Violinist Simon Garcia plays an adaptation of Antonio Vivaldi's famous “The Four Seasons” concertos as a screen shows an image of flooding on International Day against Climate Change in Madrid, Spain, October 24, 2023. Spanish music director Hache Costa has reimagined Antonio Vivaldi's famous “The Four Seasons” concertos to depict the climate changes that the world is facing 300 years after the masterpiece was written. REUTERS/Susana Vera

The original opus was composed exactly 300 years ago. The adapted version will premiere on Tuesday at Madrid's popular EDP Gran Via venue, coinciding with the global Climate Action Day.

It will be accompanied by projected images of wildfires and other effects of climate change, such as drought.

"I would love the audience to feel really bothered at some point by becoming truly aware of what is happening," added Costa, who has made the sheet music freely available for anyone to play.

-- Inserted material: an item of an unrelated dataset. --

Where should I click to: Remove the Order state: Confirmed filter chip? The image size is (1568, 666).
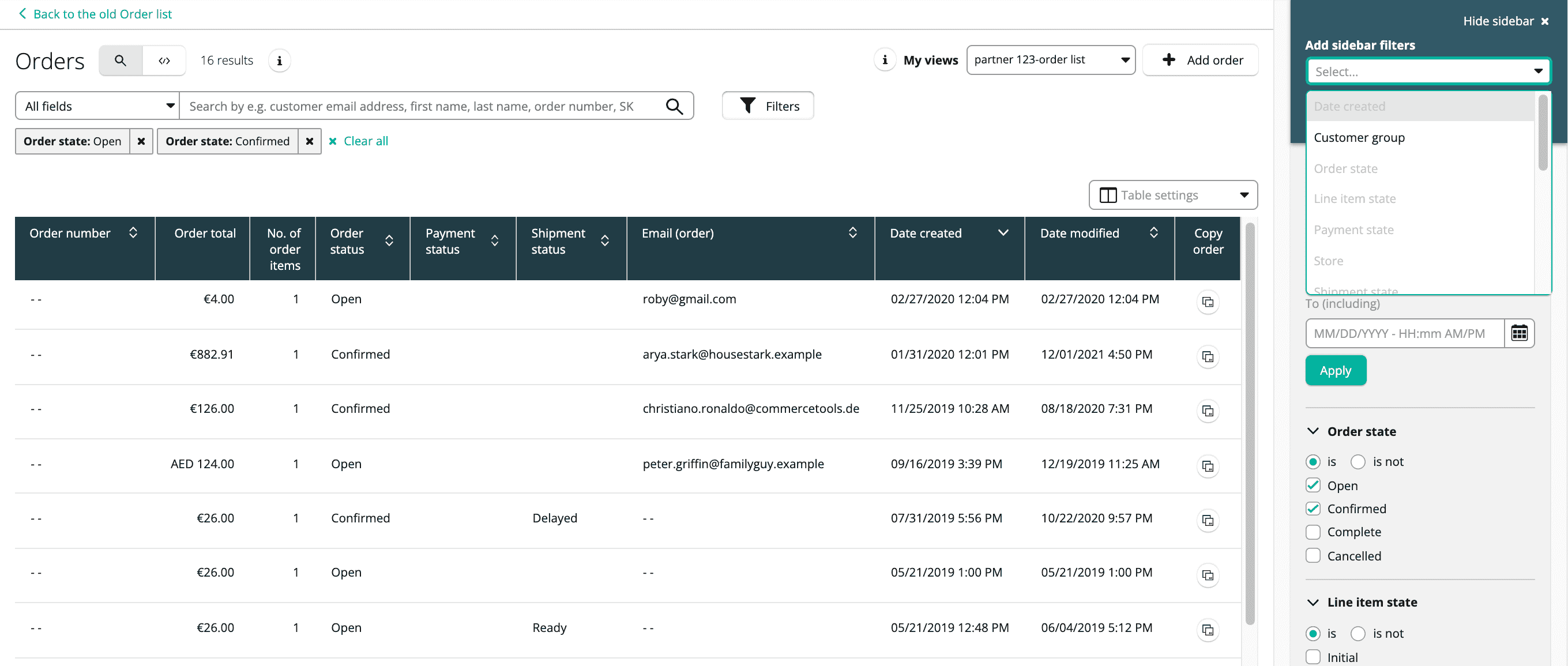coord(309,141)
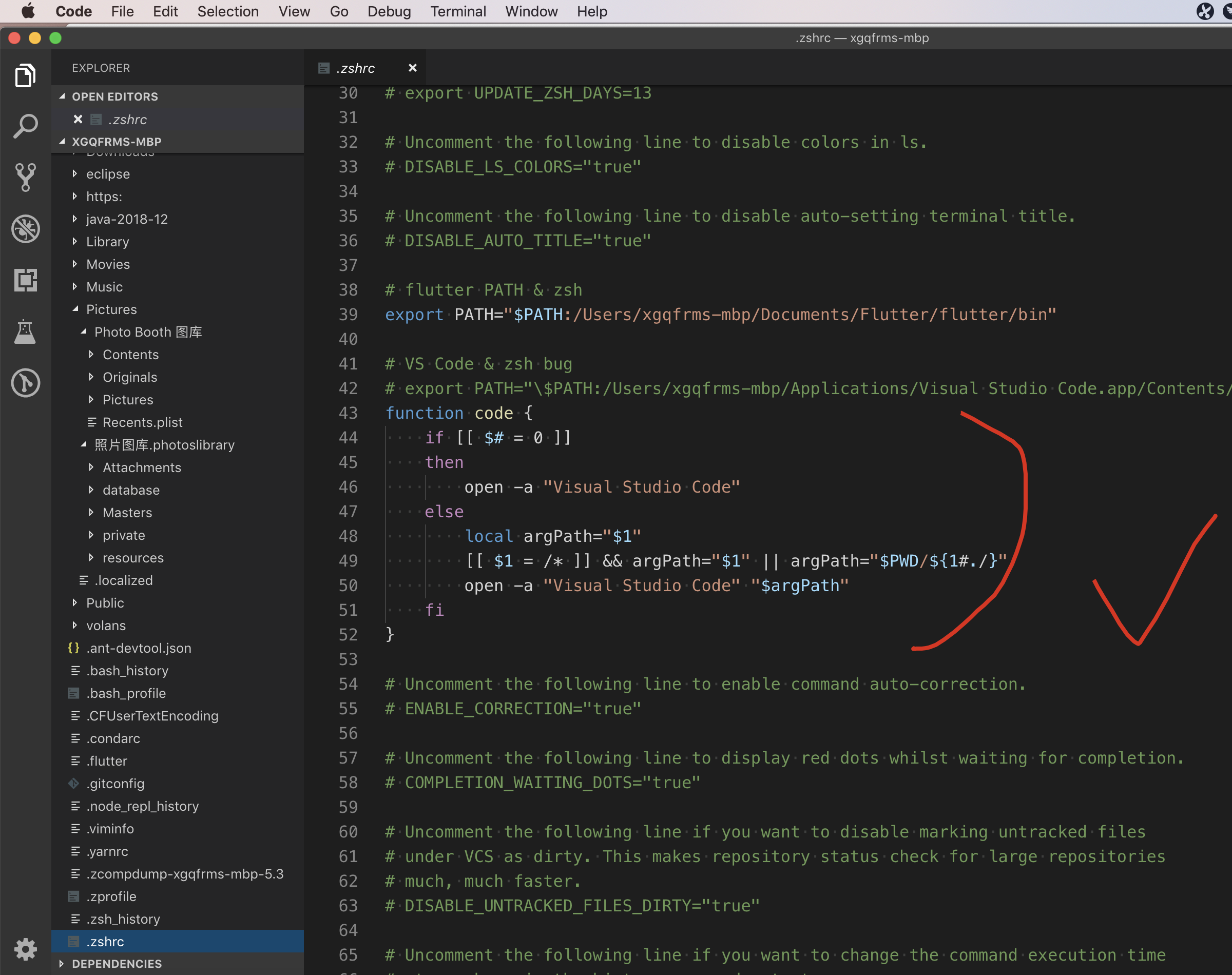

Scientists have linked searing temperatures and dry and windy conditions in many parts of the world, including southern Europe, to climate change.

Ernesto Rodriguez Camino, president of the Spanish meteorology association, said the impact of climate change in Spain was evident.

"The trend is for longer, more intense heatwaves, and associated with the heatwaves there can be more violent wildfires, and also stronger rainfall with potentially catastrophic effects," he said.